▸ Task prompt
In the data below, find the line that contains "Where should I" and the line that contains "The height and". Copy both, plus every line between them, exactly.

▸ Task inputs
========================

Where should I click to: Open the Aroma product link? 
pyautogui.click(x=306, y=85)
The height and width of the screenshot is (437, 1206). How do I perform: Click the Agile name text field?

========================

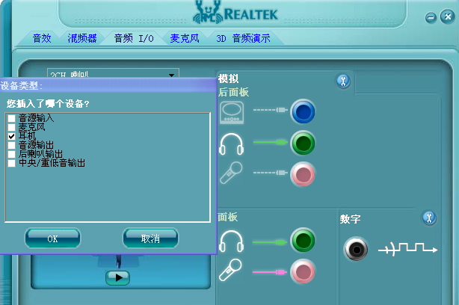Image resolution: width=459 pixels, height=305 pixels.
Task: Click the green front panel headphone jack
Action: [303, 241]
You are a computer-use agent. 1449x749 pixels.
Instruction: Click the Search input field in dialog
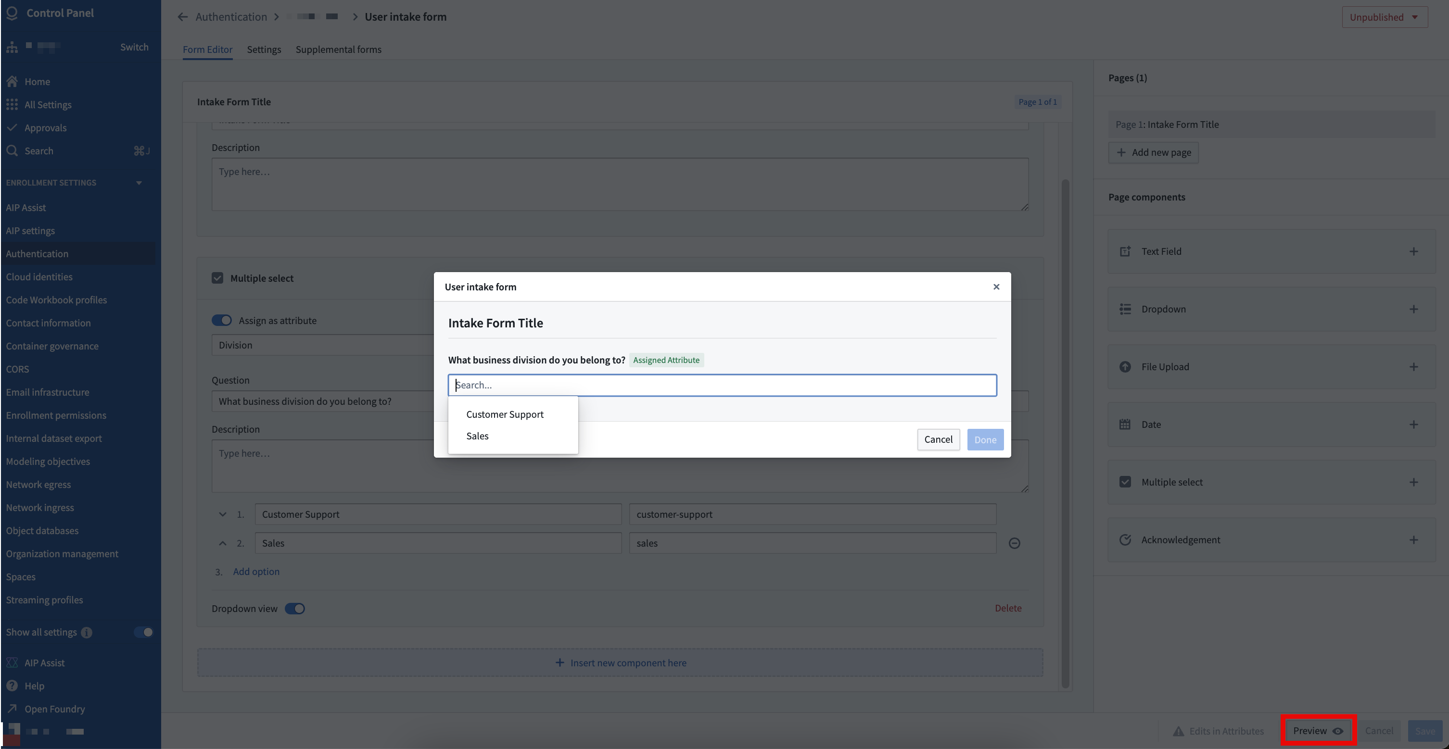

========================

▸ Your response
Where should I click to: Open the Aroma product link? 
pyautogui.click(x=306, y=85)
The height and width of the screenshot is (437, 1206). How do I perform: Click the Agile name text field?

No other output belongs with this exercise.